- _RECORD SET_
────────
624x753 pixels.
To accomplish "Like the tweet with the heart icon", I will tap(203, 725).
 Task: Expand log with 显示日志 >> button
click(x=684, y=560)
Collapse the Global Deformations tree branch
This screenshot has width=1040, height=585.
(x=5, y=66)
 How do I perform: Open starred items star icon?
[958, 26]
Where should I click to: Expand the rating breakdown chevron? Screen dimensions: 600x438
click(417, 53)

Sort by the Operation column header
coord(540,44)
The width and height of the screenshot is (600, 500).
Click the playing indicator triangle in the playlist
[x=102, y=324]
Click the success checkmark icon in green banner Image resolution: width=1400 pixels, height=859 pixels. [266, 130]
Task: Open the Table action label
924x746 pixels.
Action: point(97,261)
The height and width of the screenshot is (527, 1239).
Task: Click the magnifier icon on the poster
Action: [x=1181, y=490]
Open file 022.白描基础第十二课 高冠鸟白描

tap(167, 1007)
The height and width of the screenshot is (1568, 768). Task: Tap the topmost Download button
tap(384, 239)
────────
- _WHAT THIS TASK INVOLVES_
The answer is the line with "Click the playing" plus every line after it to the last line of the entries above, copied exactly and with no other lines.

- _EXERCISE SOLUTION_
Click the playing indicator triangle in the playlist
[x=102, y=324]
Click the success checkmark icon in green banner Image resolution: width=1400 pixels, height=859 pixels. [266, 130]
Task: Open the Table action label
924x746 pixels.
Action: point(97,261)
The height and width of the screenshot is (527, 1239).
Task: Click the magnifier icon on the poster
Action: [x=1181, y=490]
Open file 022.白描基础第十二课 高冠鸟白描

tap(167, 1007)
The height and width of the screenshot is (1568, 768). Task: Tap the topmost Download button
tap(384, 239)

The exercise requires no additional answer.